到目前为止, 我们已经学会了静态分区和动态分区, 但是上述的分区案例都是单级分区, 实际开发中, 如果数据量比较大的情况下,
可以考虑采用多级分区的思路来解决, 多级分区一般用时间来分区, 可以是: 年, 月, 日…

细节: 多级分区的时候, 分区层级不建议超过 3级, 一般是: 年, 月2级就够了.

2. 案例–多级分区

-- --------------------- 案例4: HQL DDL语句--分区表-多级分区和分区常见语法 ---------------
-- 1. 创建商品表, 按照: 年, 月分区.
create table products(
    pid int,
    pname string,
    price int,
    cid string
) comment '商品表'
partitioned by (year int, month int)        -- 按照年, 月分区, 2级分区
row format delimited fields terminated by ',';

-- 2. 查看所有的分区信息.
show partitions products;

-- 3. 手动添加分区.
-- 3.1 添加1个分区.
alter table products add partition(year=2023, month=1);
-- 3.2 添加多个分区.
alter table products add partition(year=2023, month=4) partition(year=2023, month=5) partition(year=2023, month=11);
alter table products add partition(year=2024, month=1) partition(year=2024, month=5) partition(year=2024, month=10);

-- 4. 修改分区.  例如: 把2024年10月 => 2024年8月
alter table products partition(year=2024, month=10) rename to partition(year=2024, month=08);

-- 5. 删除分区.
alter table products drop partition(year=2023, month=4);    -- 删除2023年4月 这个分区
alter table products drop partition(month=1);               -- 删除所有的1月 这个分区
alter table products drop partition(year=2023);             -- 删除2023年 及其所有的子分区.

-- 6. 查看商品表数据.
select * from products;

-- 7. 精准查看某个分区的数据.
select * from products where year=2023;             -- 查找2023年 分区内, 所有的数据.
select * from products where year=2023 and month=1; -- 查找2023年, 1月 分区内, 所有的数据.

六、分桶表-入门

1.分通表

分桶表介绍:
    概述:
        分桶 = 分文件, 相当于把数据 根据分桶字段, 拆分成N个文件.
    作用:
        1. 方便进行数据采样.
        2. 减少join的次数, 提高查询效率.
    细节:
        1. 分桶字段必须是表中已有的字段.
        2. 分桶数量 = HDFS文件系统中, 最终的文件数量.
        3. 分桶规则用的是: 哈希取模分桶法, 简单来说, 就是根据分桶字段计算它的哈希值, 然后和桶的个数取余, 余数为几, 就进哪个桶.
            哈希值: 程序根据值的内容, 内存地址值等信息, 计算出来的1个数字.

- 所给条目:
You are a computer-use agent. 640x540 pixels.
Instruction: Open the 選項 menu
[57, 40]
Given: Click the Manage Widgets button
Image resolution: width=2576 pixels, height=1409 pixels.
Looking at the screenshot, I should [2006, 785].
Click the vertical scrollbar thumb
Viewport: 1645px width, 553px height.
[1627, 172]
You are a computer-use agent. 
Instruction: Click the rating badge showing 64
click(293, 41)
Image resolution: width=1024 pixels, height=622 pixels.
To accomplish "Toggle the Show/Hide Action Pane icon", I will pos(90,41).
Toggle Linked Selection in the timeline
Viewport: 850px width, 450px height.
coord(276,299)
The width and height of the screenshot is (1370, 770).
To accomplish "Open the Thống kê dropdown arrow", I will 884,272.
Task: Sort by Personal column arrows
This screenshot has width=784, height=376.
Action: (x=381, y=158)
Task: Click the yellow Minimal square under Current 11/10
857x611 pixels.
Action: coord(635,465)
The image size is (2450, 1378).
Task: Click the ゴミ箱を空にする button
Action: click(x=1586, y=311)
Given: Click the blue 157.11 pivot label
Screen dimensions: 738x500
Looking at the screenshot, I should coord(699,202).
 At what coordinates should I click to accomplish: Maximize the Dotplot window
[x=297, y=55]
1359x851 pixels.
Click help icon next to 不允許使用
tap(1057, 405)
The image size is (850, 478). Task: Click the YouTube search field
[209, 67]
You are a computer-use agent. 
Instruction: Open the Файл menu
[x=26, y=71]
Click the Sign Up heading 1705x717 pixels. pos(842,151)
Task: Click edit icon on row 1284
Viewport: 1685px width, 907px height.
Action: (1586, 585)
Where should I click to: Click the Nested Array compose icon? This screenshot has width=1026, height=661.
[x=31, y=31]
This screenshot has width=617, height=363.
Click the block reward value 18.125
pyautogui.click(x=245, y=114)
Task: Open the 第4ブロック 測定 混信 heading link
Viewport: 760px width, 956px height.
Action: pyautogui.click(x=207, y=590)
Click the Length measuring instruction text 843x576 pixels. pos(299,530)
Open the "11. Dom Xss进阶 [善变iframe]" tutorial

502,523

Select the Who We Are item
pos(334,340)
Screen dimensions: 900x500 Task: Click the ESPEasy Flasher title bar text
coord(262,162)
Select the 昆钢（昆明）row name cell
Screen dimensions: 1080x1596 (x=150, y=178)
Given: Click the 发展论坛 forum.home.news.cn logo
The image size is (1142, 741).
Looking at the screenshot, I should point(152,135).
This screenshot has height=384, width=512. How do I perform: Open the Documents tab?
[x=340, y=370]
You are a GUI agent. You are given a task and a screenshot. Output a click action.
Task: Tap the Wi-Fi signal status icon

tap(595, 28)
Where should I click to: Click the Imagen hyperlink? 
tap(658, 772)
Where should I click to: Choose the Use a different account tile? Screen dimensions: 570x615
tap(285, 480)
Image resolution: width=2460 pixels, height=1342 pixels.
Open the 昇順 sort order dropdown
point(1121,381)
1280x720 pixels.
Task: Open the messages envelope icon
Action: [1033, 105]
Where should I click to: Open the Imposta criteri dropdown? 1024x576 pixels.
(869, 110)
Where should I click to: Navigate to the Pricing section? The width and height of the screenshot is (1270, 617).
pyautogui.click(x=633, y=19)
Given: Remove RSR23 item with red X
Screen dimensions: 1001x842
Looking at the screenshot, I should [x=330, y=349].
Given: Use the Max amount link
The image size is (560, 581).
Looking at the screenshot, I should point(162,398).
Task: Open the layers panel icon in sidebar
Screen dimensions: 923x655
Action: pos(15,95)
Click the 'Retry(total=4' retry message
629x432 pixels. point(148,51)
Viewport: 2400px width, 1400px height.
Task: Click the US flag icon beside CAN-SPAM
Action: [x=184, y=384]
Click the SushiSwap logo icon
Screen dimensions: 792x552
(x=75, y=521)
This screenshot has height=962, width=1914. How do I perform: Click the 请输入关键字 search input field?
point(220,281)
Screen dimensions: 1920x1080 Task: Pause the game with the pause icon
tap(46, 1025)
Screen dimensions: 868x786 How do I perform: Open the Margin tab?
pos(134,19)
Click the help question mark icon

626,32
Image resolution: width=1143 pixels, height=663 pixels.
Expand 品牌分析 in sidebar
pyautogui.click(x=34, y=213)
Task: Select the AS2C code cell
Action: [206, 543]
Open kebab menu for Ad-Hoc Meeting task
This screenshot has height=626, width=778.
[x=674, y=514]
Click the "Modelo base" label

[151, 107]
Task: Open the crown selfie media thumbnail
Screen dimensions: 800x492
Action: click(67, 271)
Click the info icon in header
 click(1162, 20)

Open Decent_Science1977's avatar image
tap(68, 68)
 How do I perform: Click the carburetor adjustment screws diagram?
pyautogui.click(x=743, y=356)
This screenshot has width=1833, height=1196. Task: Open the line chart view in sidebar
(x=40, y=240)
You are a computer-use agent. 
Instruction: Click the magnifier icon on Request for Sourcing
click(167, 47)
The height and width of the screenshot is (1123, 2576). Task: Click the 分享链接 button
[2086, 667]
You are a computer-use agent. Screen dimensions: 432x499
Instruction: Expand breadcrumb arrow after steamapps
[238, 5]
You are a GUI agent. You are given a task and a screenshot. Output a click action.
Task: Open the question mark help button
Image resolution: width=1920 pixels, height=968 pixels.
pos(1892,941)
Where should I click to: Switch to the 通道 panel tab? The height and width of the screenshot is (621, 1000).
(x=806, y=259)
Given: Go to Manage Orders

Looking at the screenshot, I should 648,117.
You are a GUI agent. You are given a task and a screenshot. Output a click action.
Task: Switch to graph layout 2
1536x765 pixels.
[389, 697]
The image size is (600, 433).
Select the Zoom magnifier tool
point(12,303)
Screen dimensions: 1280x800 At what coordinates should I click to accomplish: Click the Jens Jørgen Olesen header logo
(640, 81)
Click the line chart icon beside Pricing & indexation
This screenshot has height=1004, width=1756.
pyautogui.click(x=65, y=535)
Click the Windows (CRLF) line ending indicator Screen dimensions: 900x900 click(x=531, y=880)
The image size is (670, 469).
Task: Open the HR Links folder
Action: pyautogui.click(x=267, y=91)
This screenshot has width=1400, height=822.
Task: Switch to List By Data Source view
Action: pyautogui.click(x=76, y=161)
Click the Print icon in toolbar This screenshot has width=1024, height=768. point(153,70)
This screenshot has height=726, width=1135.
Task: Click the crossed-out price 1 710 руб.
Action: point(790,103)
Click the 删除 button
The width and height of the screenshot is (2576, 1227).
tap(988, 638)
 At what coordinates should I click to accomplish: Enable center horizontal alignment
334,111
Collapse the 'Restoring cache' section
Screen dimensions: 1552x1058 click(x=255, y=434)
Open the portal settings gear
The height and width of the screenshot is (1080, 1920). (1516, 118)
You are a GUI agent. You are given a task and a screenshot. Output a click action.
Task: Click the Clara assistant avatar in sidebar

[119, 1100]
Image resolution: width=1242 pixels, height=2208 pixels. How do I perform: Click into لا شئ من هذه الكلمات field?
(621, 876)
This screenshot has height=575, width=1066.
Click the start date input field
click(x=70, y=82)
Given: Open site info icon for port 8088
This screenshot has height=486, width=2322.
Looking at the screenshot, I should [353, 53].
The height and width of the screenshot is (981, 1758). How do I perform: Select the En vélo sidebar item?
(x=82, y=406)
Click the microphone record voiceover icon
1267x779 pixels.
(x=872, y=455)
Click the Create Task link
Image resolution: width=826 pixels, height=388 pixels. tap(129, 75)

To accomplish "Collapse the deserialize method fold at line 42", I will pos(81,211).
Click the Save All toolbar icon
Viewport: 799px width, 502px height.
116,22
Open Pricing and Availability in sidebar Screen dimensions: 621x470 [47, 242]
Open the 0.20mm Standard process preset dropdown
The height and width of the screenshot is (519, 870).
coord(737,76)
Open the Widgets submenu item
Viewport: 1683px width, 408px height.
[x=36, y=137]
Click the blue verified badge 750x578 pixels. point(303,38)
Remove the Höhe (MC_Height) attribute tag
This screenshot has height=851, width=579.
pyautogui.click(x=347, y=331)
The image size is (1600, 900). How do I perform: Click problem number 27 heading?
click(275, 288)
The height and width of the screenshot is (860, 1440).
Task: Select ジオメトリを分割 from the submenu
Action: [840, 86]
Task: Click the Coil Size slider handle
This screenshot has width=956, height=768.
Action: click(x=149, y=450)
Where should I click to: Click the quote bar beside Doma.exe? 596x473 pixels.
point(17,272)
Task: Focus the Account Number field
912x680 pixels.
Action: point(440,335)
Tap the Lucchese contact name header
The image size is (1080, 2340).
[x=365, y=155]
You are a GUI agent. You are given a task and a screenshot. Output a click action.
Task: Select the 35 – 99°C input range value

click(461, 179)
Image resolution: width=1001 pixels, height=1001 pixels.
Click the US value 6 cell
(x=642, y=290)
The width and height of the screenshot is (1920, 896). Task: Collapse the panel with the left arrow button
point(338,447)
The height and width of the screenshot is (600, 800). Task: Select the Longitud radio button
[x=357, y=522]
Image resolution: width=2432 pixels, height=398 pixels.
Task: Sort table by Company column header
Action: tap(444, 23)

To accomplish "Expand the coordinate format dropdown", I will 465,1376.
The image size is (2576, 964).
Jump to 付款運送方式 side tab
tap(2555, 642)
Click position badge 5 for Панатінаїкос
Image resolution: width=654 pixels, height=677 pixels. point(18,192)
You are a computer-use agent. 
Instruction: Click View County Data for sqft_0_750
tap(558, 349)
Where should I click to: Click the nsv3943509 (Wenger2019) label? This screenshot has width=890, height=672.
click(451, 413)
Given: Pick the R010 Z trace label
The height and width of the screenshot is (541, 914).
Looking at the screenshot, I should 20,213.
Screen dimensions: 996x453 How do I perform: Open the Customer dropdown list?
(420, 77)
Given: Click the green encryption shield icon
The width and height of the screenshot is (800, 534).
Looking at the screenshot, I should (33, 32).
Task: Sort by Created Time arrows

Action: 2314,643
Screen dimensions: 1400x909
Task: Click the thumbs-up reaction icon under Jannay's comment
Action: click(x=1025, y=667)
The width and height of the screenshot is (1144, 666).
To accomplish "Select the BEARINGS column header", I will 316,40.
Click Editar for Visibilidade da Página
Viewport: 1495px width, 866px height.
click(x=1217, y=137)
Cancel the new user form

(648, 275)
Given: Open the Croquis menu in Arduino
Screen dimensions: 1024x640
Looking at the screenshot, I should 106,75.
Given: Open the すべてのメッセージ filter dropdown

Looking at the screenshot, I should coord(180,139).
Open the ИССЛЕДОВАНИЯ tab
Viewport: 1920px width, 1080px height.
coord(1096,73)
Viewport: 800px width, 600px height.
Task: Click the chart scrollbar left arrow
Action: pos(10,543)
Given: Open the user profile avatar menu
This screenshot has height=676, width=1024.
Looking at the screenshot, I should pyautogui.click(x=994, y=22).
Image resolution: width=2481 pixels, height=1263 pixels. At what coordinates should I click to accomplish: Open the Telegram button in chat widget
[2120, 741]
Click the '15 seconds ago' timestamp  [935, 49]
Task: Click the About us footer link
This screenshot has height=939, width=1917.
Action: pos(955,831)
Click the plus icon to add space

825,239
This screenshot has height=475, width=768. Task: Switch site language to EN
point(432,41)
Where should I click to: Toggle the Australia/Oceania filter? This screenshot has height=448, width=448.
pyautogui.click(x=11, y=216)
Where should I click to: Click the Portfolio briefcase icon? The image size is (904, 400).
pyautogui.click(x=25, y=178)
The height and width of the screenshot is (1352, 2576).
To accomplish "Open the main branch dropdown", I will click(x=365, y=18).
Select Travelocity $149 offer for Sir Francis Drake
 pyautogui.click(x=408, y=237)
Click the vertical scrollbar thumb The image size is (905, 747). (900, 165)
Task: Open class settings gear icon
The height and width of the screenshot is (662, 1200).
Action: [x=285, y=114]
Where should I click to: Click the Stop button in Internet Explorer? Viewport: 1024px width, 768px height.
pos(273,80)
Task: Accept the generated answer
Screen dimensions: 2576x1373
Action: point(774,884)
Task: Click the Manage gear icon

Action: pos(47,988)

- 练习任务:
1. 请照录清单中的文字，从清单第一行起，到含有“Action: pyautogui.click(x=207, y=590)”的那一行止，首尾两行都包括在内。
2. 请把上面这段关于多级分区与分桶表的讲解接着写下去。

- 各题答案:
1.
You are a computer-use agent. 640x540 pixels.
Instruction: Open the 選項 menu
[57, 40]
Given: Click the Manage Widgets button
Image resolution: width=2576 pixels, height=1409 pixels.
Looking at the screenshot, I should [2006, 785].
Click the vertical scrollbar thumb
Viewport: 1645px width, 553px height.
[1627, 172]
You are a computer-use agent. 
Instruction: Click the rating badge showing 64
click(293, 41)
Image resolution: width=1024 pixels, height=622 pixels.
To accomplish "Toggle the Show/Hide Action Pane icon", I will pos(90,41).
Toggle Linked Selection in the timeline
Viewport: 850px width, 450px height.
coord(276,299)
The width and height of the screenshot is (1370, 770).
To accomplish "Open the Thống kê dropdown arrow", I will 884,272.
Task: Sort by Personal column arrows
This screenshot has width=784, height=376.
Action: (x=381, y=158)
Task: Click the yellow Minimal square under Current 11/10
857x611 pixels.
Action: coord(635,465)
The image size is (2450, 1378).
Task: Click the ゴミ箱を空にする button
Action: click(x=1586, y=311)
Given: Click the blue 157.11 pivot label
Screen dimensions: 738x500
Looking at the screenshot, I should coord(699,202).
 At what coordinates should I click to accomplish: Maximize the Dotplot window
[x=297, y=55]
1359x851 pixels.
Click help icon next to 不允許使用
tap(1057, 405)
The image size is (850, 478). Task: Click the YouTube search field
[209, 67]
You are a computer-use agent. 
Instruction: Open the Файл menu
[x=26, y=71]
Click the Sign Up heading 1705x717 pixels. pos(842,151)
Task: Click edit icon on row 1284
Viewport: 1685px width, 907px height.
Action: (1586, 585)
Where should I click to: Click the Nested Array compose icon? This screenshot has width=1026, height=661.
[x=31, y=31]
This screenshot has width=617, height=363.
Click the block reward value 18.125
pyautogui.click(x=245, y=114)
Task: Open the 第4ブロック 測定 混信 heading link
Viewport: 760px width, 956px height.
Action: pyautogui.click(x=207, y=590)

2.
                例如:
                    select hash('乔峰');          哈希值为: -870432061
                    select hash('乔峰') % 3;      取余结果为: -1           3是假设一共有3个桶.
                    select abs(-10);             计算绝对值的: 10
                    select abs(hash('乔峰')) % 3; 取余结果为: 1
        4. set mapreduce.job.reduces=n;     可以设置ReduceTask任务的数量, 这个设置只在 分桶查询中会用到.
           分桶建表的时候, 不用该参数.
        5. 分桶表的数据不建议load data方式 或者 手动上传, 而是: insert into | overwrite的方式添加.

2. 案例–分桶表+不排序

-- -------------------------- 案例5: HQL DDL语句--分桶表 不排序 ------------------------
-- 1. 创建普通的学生表(充当数据源表), 上传源文件, 然后查看数据.
create table student(
    sid int,
    name string,
    gender string,
    age int,
    major string
) comment '学生信息表'
row format delimited fields terminated by ',';

select * from student;

-- 2. 创建分桶表-学生表, 按照学生id进行分桶, 分成 3 个桶.
create table student_buckets(
    sid int,
    name string,
    gender string,
    age int,
    major string
) comment '学生信息表'
clustered by (sid) into 3 buckets       -- 按照学生id进行分桶, 分成 3 个桶.  即: 根据sid的哈希值 和 3取余, 余数为几, 就进哪个桶.
row format delimited fields terminated by ',';

-- 3. 往 分桶表中插入数据.
insert into table student_buckets select * from student;

-- 4. 查看分桶表结果.
select * from student_buckets;

2. 案例–分桶表+排序

-- ----------------------------- 案例6: HQL DDL语句--分桶表 排序 ------------------------
-- 1. 创建分桶表-学生表, 按照学生id进行分桶, 分成 3 个桶, 桶内部按照 age 降序排列.
drop table student_buckets_sort;
create table student_buckets_sort(
    sid int,
    name string,
    gender string,
    age int,
    major string
) comment '学生信息表'
-- clustered by (sid) sorted by (sid) into 3 buckets      -- 按照学生id进行分桶, 分成 3 个桶, 桶内部按照 sid 升序排列.
clustered by (sid) sorted by (age desc) into 3 buckets    -- 按照学生id进行分桶, 分成 3 个桶, 桶内部按照 age 降序排列.
row format delimited fields terminated by ',';

-- 2.往上述的分桶排序表中, 添加数据.
insert into student_buckets_sort select * from student;

-- 3. 查询结果.
select * from student_buckets_sort;

七、分桶表–分桶规则

-- ----------------------------- 案例7: HQL DDL语句--分桶表 分桶规则 ------------------------
-- 分桶规则:  分桶字段的哈希值(绝对值形式) % 桶的个数,    余数是几, 就进哪个分桶.
-- 加密算法.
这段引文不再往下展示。